En başından söyleyeyim, Show TV'de cuma akşamı gala yapan 'Gülperi', eli yüzü düzgün bir dizi. Konu aslında bildik. Kaderin darbe üzerine darbe vurduğu bir kadının dramı ve ayrı düştüğü çocuklarını geri kazanma savaşı...
Nurgül Yeşilçay'ın oyunculuğunu asla tartışmam.
Döneminin en yetenekli kadın oyuncularından biri. Ancak bazı roller, üzerine fena halde yapışıp kaldı.
Onu bir kez daha mağdure olarak izlemek azıcık keyfimi kaçırsa da, oyunculuk performansına diyecek tek sözüm yok.
Gaziantepli ailenin şive sorunları ise gözüme çapak gibi battı. 'Gülperi', kusursuz İstanbul Türkçesi konuşurken, onun yetiştirdiği üç çocuk, yörenin şivesini en keskin şekilde kullanıyor. Bir de çocukların görüntüsü fena halde kentli. Özellikle 'Hasan', Cadde'de takılan 'Berkcan' iken sanki zembille Gaziantep'teki çiftliğe indirilmiş gibi duruyor.
Bir de 'Gülperi'nin kent otogarında otobüse tekme tokat bindirildiği bir sahne vardı ki, pek mantığıma sığmadı.
Otogarda bir tek emniyet görevlisi yok muydu bu vahşete 'Dur' diyecek? Haydi vatandaş korkusundan müdahalede bulunmadı diyelim. Peki ya şoför; dayakla bayıltılıp otobüse konulan kadın için emniyete niye şikayette bulunmadı?
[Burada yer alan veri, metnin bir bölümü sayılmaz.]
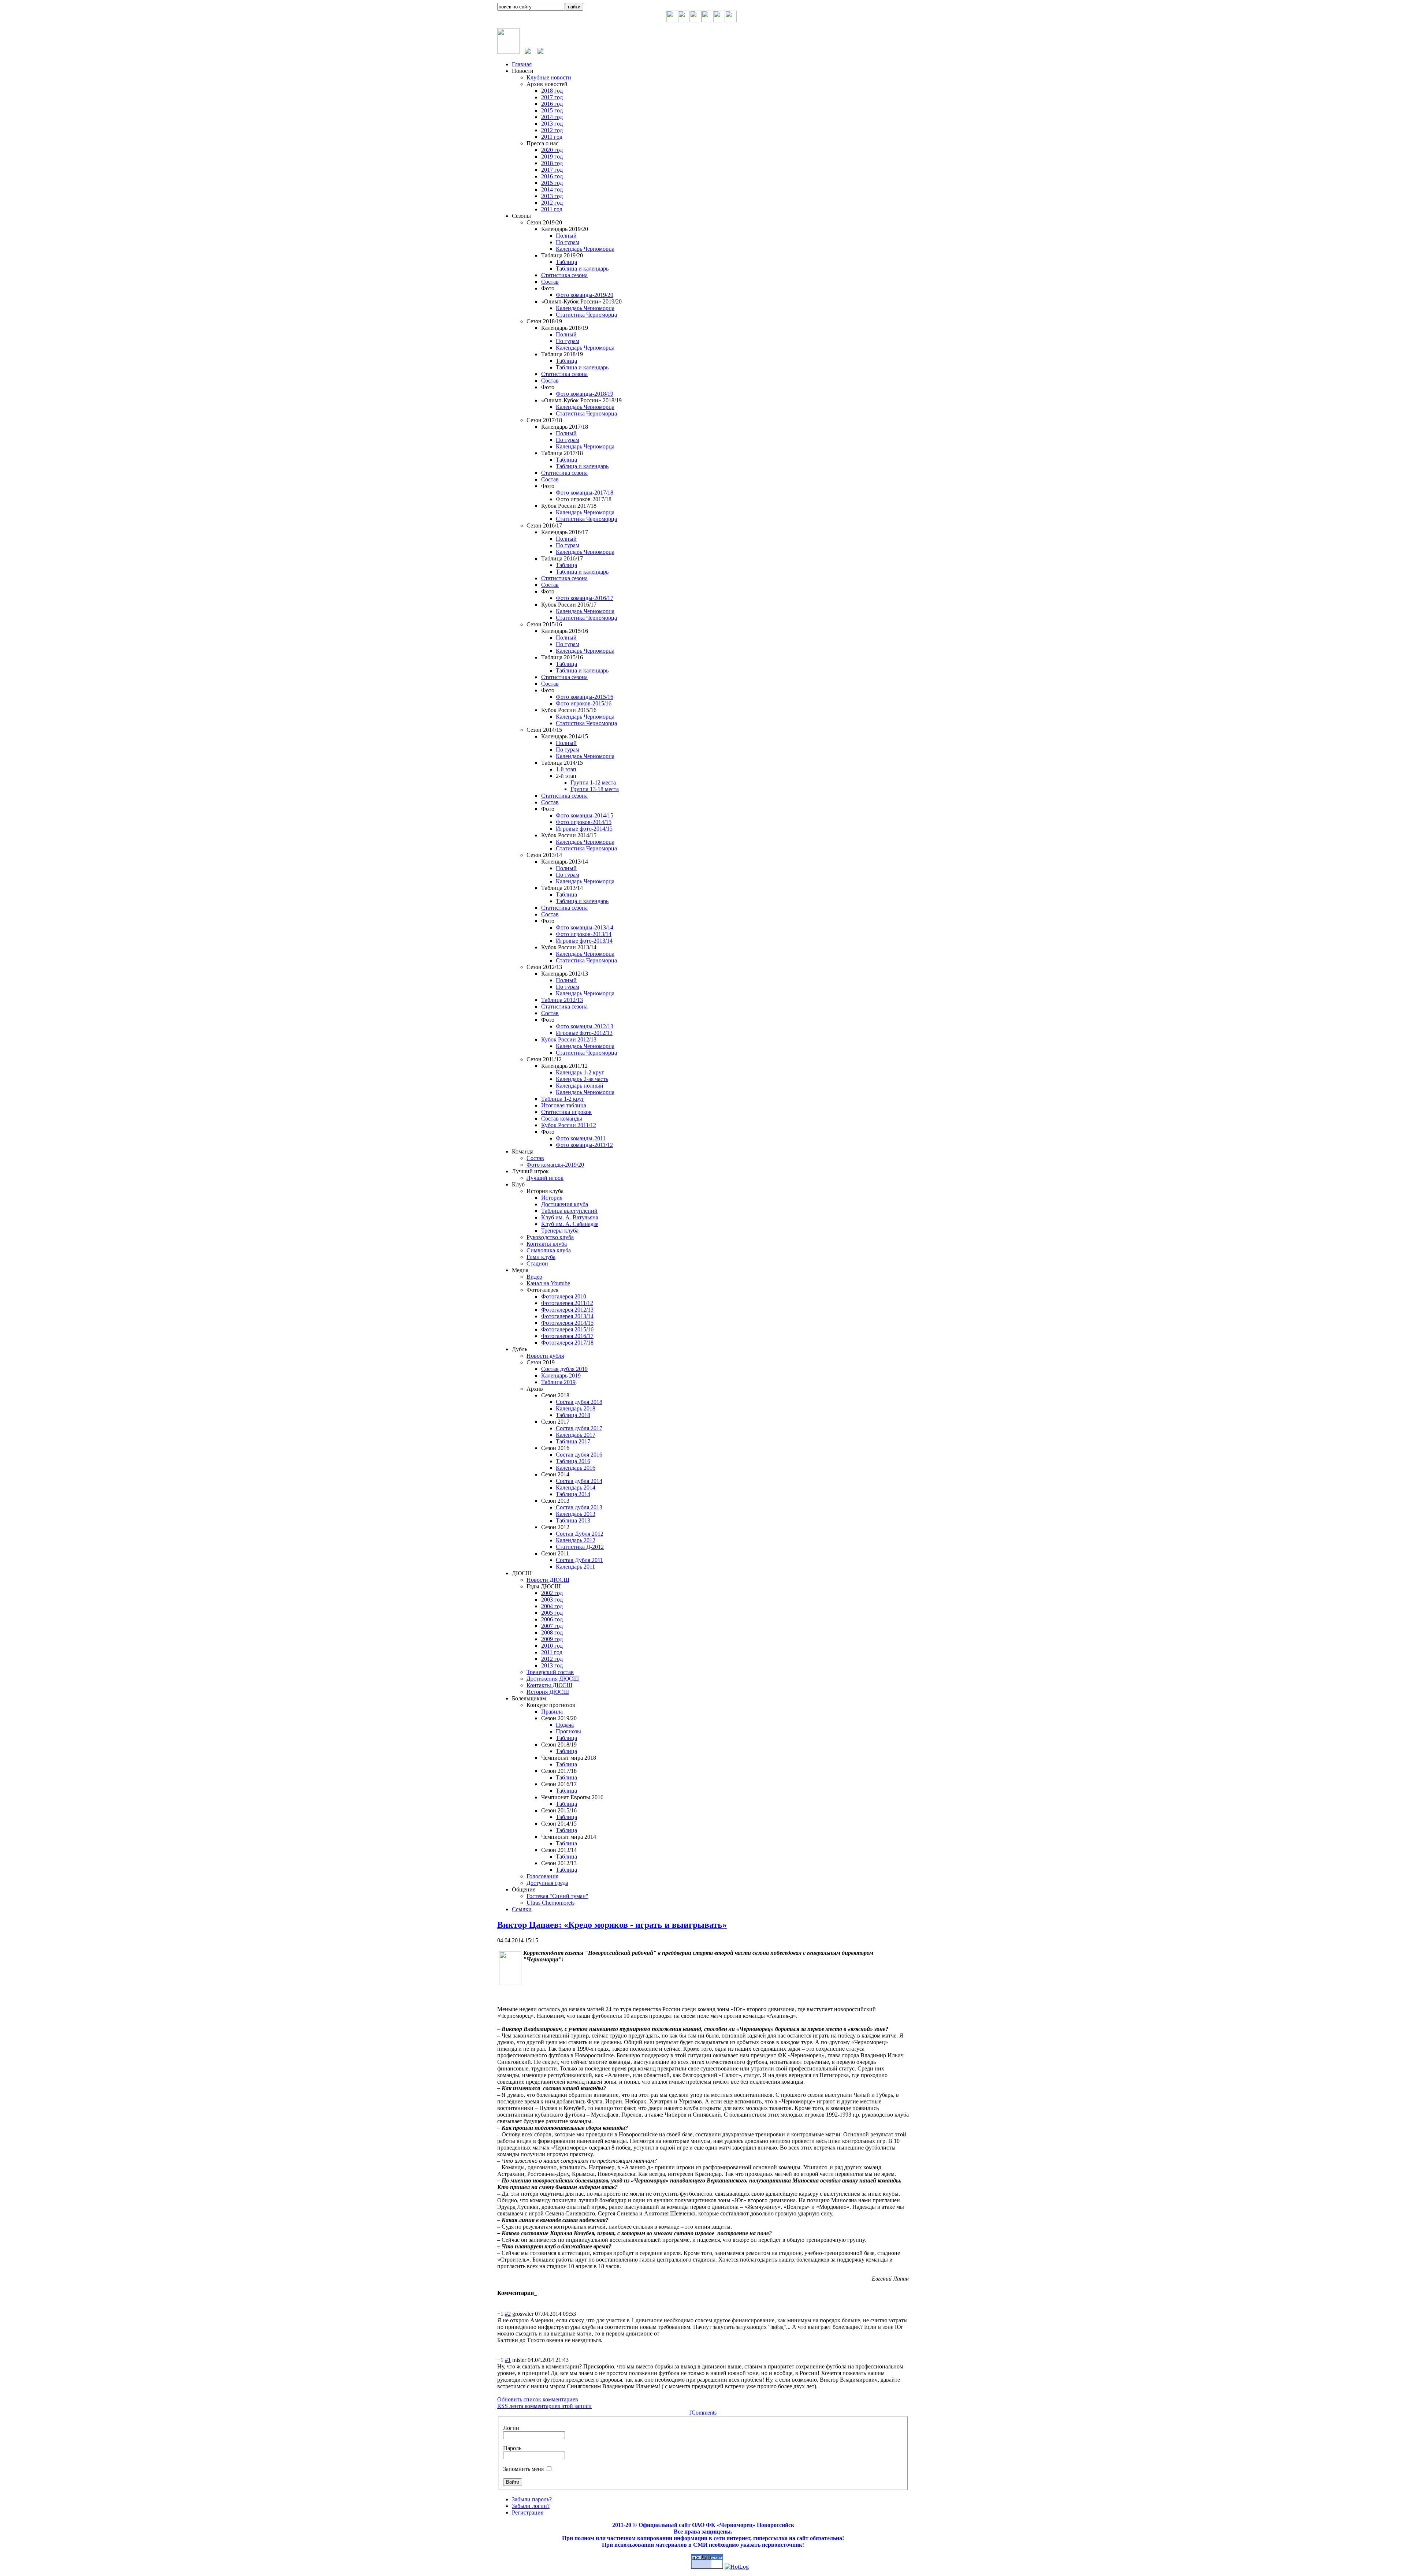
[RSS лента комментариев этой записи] (534, 2293)
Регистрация (527, 2512)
Ayrıca çocuklarından kopartılıp sürgüne gönderilen 'Gülperi', durumu ne de çabuk kabul etti? Sen iki yıl boyunca cezaevinde çocuklarının hasretini çekeceksin, sonra çıktığın gün onları görmeden İstanbul'a gönderileceksin. 'Gülperi' gibi sözde savaşçı bir kadının 2 kilometre sonra otobüsü durdurup konağın kapısına dayanması gerekmez miydi?
Neyse, daha ilk bölümden fazla yüklenmeyeyim...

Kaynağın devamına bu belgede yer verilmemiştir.